- Born: Robert Giles Dolan April 5, 1929 Los Angeles, California, U.S.
- Died: April 24, 2016 (aged 87) Charlottesville, Virginia

= Robert Dolan (marine geologist) =

American geologist (1929–2016)

Robert "Bob" Dolan (April 5, 1929 – April 24, 2016) was a professor of Coastal Geology at the University of Virginia. Born in Los Angeles, California, he received his a BS from Southern Oregon College in 1955 (now Southern Oregon University, a MA in zoology from Oregon State University in 1957 and a PhD from Louisiana State University. With the help of Robert E. Davis was the co-creator of the Dolan/Davis Scale for Nor'easter This is a scale for rating the severity of northeasters. Like the Saffir-Simpson scale for hurricanes, it classifies northeasters in five categories of intensity. The categories for northeasters are based on the combination of two factors: wave height and duration of the storm.

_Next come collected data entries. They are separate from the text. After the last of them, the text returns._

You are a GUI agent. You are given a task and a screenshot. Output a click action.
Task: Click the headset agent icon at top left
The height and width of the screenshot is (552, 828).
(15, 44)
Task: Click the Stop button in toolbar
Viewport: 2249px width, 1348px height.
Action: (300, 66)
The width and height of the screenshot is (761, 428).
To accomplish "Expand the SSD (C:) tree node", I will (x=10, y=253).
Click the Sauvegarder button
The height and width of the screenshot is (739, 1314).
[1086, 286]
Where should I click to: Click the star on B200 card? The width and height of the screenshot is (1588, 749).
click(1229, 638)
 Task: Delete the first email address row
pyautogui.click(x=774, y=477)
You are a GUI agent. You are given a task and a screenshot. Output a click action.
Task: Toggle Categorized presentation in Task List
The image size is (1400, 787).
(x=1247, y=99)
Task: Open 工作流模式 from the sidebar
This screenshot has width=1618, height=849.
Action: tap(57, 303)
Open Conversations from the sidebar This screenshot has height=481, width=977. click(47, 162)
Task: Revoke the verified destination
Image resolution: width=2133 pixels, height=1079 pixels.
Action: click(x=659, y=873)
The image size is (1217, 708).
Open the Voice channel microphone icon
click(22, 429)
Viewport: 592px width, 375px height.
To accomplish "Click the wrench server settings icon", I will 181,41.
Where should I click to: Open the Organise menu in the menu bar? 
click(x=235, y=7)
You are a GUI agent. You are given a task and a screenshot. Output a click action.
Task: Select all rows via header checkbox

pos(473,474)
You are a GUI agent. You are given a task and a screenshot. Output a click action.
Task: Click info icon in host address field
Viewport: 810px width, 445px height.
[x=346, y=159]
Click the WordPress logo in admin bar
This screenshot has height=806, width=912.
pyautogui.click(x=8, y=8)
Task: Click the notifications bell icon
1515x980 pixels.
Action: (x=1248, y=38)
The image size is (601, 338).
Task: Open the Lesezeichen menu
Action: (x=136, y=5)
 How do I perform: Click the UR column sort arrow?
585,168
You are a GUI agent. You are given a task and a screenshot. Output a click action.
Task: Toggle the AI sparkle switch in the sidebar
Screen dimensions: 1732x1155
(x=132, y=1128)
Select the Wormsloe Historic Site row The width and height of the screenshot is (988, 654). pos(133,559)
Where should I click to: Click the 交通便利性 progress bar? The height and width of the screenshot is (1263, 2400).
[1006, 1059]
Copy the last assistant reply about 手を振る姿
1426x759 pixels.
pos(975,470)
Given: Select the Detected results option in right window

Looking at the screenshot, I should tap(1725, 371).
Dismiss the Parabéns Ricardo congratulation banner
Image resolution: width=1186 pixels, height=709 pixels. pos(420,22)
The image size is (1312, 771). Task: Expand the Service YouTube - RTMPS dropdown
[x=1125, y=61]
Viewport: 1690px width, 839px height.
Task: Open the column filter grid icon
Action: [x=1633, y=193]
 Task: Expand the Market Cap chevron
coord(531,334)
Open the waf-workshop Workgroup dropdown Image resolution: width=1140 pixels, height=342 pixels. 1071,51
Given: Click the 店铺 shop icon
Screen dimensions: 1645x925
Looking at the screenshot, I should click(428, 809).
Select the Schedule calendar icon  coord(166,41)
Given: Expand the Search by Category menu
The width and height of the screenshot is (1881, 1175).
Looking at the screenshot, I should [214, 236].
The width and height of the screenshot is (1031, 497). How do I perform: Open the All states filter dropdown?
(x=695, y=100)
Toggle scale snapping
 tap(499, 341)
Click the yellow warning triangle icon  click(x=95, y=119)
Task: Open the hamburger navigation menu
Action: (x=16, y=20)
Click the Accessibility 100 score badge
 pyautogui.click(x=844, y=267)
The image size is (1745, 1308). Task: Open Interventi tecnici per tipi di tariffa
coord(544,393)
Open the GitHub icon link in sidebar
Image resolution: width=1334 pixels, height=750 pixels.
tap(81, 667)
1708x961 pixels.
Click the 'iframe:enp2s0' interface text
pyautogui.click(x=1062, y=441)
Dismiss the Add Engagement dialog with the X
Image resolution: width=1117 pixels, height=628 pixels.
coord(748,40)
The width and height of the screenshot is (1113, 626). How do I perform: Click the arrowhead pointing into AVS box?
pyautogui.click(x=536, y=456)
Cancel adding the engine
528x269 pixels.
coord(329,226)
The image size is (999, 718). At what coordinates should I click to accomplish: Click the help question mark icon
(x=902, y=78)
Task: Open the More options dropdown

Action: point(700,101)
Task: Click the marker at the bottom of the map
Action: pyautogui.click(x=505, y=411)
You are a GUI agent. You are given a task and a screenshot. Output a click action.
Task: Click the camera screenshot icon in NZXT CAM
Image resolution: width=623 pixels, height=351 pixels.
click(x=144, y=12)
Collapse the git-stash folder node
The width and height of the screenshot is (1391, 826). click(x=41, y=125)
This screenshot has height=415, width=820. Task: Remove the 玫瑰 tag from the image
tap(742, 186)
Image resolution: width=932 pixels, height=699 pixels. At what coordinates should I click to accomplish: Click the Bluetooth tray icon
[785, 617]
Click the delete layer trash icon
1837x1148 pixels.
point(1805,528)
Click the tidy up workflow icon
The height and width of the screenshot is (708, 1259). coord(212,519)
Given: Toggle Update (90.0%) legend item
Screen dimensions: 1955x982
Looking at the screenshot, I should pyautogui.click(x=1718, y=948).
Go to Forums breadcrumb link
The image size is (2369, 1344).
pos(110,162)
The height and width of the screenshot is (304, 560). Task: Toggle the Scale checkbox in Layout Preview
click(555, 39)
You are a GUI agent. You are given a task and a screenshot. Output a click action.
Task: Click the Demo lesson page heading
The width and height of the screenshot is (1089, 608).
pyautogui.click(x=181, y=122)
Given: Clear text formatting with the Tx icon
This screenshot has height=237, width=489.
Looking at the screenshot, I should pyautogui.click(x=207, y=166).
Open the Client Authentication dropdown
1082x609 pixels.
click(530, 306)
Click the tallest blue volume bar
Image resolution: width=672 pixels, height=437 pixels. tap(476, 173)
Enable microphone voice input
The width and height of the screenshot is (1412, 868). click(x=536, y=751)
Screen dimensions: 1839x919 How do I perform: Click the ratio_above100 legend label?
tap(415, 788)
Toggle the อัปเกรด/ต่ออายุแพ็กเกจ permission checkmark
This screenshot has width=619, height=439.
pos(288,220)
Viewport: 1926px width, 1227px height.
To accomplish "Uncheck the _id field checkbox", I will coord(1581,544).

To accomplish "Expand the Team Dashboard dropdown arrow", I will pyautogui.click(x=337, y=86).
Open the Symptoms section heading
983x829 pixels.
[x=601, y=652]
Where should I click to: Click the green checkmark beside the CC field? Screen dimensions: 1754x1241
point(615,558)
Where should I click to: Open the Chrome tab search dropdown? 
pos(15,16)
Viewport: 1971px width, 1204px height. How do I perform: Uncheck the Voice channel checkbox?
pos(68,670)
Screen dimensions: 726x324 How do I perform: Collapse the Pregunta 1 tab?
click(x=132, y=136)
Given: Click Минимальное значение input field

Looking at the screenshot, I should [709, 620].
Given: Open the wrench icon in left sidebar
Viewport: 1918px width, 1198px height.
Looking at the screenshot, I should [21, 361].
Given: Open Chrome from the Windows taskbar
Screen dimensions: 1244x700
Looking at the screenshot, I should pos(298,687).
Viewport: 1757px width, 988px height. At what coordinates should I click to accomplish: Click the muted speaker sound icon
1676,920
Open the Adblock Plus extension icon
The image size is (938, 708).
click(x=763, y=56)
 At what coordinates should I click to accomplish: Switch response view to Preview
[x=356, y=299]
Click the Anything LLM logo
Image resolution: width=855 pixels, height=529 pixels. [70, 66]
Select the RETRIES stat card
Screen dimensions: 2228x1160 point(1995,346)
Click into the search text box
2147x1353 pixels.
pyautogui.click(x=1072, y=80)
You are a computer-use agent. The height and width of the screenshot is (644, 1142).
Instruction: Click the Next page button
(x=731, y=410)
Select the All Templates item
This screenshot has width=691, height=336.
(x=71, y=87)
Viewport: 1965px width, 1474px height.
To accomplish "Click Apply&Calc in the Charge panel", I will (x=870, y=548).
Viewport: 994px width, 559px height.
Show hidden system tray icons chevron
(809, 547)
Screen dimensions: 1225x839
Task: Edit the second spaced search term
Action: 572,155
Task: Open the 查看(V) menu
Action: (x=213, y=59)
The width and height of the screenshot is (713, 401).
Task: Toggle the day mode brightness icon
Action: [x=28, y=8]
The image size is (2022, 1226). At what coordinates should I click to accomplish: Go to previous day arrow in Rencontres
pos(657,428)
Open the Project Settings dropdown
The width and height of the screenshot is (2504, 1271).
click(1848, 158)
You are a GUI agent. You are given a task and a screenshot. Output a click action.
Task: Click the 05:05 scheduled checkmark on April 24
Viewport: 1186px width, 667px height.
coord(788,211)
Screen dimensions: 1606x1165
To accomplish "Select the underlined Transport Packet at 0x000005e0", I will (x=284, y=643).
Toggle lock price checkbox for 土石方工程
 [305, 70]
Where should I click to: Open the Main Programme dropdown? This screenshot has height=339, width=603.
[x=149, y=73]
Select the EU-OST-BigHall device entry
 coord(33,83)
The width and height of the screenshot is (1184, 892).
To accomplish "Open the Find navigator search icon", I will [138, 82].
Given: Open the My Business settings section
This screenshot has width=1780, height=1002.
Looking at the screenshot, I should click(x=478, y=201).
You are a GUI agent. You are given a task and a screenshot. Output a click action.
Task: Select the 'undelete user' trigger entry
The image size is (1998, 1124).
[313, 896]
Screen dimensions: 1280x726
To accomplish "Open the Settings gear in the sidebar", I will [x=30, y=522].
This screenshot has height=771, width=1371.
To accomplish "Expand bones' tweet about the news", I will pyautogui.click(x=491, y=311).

He received a Distinguished Professor award from the University of Virginia in 1991 and received the Outstanding Alumnus Award from Southern Oregon College and the Significant Contributions to the Science Program by the Department of the Interior in 1987. He served as the associate editor, Journal of Coastal Research, and was a member of Sigma Xi, American Shore and Beach Association and the American Geophysical Union.

He died in Charlottesville, Virginia at the age of 87 on April 24, 2016.